--- start MATERIALS PROVIDED ---

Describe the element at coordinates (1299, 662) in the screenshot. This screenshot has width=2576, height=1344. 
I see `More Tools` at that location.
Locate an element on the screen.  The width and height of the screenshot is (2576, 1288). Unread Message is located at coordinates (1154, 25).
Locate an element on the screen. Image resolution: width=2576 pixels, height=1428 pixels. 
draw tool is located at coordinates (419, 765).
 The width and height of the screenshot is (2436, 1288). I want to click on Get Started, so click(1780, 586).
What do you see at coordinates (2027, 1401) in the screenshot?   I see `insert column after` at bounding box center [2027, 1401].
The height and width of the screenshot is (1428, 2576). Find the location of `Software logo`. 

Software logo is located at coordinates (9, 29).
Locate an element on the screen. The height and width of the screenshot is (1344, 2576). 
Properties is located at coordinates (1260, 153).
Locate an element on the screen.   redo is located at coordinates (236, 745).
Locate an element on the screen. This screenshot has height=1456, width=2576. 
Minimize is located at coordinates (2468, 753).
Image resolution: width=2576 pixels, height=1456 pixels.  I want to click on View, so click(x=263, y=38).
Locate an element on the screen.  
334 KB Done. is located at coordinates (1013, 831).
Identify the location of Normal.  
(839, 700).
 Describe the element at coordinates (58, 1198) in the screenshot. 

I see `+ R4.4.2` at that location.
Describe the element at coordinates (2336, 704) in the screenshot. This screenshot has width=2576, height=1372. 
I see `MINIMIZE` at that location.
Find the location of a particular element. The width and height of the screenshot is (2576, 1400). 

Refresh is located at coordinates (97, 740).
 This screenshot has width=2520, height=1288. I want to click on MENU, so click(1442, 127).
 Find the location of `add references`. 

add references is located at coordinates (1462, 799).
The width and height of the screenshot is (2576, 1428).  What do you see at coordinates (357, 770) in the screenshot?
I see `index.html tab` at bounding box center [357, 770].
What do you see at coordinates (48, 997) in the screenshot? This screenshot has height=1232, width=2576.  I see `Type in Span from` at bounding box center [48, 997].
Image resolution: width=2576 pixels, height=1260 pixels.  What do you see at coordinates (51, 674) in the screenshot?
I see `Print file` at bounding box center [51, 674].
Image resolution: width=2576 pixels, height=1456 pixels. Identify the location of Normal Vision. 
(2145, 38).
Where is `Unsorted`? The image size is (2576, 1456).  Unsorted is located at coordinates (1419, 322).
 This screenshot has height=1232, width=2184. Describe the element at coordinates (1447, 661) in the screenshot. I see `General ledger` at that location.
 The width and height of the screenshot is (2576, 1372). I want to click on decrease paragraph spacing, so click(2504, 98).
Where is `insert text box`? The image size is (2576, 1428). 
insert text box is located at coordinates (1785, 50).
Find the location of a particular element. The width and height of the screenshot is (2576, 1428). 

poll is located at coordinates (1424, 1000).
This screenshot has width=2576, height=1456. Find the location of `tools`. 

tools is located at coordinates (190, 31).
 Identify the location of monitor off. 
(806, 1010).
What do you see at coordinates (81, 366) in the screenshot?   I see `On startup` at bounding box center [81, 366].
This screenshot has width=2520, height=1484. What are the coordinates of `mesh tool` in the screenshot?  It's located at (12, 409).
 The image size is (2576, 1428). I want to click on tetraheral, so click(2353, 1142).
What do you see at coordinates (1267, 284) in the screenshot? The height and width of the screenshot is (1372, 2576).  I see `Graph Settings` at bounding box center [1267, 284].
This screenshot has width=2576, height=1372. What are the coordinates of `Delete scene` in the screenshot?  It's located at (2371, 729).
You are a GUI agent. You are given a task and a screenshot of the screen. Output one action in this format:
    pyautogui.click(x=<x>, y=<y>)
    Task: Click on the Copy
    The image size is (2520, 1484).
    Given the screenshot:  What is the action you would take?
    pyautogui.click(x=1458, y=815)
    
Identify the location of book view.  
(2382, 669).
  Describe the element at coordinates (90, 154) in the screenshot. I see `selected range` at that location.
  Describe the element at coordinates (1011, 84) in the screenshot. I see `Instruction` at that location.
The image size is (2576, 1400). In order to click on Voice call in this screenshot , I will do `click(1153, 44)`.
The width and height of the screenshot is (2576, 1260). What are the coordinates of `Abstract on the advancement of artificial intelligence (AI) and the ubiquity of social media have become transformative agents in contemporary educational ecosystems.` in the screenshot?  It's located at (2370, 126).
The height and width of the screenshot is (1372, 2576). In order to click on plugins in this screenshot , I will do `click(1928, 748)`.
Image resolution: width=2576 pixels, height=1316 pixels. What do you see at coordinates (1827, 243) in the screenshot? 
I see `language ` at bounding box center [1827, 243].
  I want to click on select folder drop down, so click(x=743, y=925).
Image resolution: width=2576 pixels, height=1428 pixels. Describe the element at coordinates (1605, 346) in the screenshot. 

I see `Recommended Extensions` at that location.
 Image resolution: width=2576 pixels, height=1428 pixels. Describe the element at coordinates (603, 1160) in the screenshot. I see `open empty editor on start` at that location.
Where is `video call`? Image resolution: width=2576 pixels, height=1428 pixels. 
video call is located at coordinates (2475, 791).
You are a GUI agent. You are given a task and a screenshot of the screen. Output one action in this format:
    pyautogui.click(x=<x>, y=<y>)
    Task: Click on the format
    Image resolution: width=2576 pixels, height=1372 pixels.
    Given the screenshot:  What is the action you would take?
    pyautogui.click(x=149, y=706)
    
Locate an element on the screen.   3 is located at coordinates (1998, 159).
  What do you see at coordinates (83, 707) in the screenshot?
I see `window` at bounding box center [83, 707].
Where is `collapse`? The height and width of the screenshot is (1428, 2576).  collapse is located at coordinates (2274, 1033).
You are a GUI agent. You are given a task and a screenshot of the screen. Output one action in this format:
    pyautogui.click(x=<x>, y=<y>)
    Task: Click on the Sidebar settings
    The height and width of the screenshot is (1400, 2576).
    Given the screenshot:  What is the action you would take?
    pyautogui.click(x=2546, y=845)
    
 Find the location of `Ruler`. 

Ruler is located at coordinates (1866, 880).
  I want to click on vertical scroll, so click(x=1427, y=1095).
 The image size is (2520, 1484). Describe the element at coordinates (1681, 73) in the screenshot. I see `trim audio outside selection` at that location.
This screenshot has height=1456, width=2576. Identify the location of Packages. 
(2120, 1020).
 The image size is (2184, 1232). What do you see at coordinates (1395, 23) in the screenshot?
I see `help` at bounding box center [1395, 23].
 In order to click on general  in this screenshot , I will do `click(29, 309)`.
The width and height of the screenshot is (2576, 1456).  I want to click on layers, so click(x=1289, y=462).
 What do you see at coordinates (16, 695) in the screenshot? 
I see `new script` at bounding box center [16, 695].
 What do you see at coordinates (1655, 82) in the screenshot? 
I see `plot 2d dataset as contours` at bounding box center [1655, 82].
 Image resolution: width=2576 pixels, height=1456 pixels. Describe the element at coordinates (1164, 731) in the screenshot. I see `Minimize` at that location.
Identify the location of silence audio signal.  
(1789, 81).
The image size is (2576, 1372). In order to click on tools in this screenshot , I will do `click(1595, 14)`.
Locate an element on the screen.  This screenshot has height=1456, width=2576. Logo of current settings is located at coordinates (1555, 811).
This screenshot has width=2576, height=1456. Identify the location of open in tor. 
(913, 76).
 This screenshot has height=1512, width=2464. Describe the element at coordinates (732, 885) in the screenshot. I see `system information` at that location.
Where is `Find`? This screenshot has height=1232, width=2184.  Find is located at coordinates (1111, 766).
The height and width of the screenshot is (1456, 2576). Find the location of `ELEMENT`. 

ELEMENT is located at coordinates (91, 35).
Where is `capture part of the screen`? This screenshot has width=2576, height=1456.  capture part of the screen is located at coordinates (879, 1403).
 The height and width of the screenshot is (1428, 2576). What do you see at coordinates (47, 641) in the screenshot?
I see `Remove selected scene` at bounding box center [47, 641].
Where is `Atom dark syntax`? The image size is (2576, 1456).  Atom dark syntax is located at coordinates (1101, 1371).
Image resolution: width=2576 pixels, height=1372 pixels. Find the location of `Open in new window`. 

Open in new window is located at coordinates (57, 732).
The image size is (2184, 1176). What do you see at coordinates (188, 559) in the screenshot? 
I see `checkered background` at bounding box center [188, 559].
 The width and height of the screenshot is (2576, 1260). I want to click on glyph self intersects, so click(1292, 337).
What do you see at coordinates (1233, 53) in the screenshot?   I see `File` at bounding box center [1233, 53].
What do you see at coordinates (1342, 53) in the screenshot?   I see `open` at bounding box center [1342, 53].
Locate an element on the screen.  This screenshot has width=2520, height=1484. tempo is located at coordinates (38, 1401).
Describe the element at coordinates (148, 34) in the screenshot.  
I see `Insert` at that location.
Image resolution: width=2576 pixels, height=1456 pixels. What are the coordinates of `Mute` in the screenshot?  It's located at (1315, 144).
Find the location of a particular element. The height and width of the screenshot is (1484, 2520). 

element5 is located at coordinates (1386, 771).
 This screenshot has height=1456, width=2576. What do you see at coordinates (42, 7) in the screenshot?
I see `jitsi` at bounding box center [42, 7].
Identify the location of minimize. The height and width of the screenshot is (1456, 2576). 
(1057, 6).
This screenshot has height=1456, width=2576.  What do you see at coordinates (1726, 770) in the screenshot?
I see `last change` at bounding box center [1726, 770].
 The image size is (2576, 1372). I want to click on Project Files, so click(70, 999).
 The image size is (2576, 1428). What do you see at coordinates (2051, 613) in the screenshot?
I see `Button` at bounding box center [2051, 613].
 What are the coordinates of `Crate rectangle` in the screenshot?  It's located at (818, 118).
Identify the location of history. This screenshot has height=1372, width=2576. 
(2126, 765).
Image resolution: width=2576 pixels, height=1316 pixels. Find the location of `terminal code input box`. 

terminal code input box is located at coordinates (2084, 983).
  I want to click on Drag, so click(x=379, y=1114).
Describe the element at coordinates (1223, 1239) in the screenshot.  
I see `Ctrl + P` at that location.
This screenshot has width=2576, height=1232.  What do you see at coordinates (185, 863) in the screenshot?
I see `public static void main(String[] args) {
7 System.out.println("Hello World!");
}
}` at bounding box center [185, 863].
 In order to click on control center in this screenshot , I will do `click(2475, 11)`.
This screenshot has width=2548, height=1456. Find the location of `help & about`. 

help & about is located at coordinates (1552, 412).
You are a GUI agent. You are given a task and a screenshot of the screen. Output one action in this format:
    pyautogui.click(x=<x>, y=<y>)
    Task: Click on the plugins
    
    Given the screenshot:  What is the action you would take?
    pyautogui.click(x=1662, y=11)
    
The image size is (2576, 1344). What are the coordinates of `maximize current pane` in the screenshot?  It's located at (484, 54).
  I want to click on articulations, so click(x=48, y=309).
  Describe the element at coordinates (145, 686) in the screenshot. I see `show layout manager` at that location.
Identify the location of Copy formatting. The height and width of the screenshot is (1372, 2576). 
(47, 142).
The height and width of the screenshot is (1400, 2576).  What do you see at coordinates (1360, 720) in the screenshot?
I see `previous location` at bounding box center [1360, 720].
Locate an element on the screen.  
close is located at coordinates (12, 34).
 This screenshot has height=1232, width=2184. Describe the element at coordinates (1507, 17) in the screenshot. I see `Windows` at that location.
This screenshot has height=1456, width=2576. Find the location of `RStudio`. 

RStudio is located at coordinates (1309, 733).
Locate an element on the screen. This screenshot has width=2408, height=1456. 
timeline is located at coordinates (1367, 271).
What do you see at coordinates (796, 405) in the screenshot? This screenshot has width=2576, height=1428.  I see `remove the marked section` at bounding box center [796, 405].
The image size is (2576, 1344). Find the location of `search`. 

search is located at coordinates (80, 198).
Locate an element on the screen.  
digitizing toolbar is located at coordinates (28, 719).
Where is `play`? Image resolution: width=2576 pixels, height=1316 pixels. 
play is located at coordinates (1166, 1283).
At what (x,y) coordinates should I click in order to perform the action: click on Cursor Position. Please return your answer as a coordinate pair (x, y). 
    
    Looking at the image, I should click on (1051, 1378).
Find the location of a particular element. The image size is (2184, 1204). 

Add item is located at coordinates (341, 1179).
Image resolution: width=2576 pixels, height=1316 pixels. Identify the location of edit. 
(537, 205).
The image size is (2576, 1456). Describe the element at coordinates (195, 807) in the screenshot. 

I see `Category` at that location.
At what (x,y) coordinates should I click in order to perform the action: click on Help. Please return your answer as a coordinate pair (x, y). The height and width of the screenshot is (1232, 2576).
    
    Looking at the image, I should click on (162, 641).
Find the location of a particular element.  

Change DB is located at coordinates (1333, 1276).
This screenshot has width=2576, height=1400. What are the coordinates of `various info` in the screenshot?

--- end MATERIALS PROVIDED ---

GIVEN PROBLEM:
Extract from the listing, unchanged, every line from the line with "I want to click on select" to the line with "video call is", both of those lines included.

SOLVED EXERCISE:
  I want to click on select folder drop down, so click(x=743, y=925).
Image resolution: width=2576 pixels, height=1428 pixels. Describe the element at coordinates (1605, 346) in the screenshot. 

I see `Recommended Extensions` at that location.
 Image resolution: width=2576 pixels, height=1428 pixels. Describe the element at coordinates (603, 1160) in the screenshot. I see `open empty editor on start` at that location.
Where is `video call`? Image resolution: width=2576 pixels, height=1428 pixels. 
video call is located at coordinates (2475, 791).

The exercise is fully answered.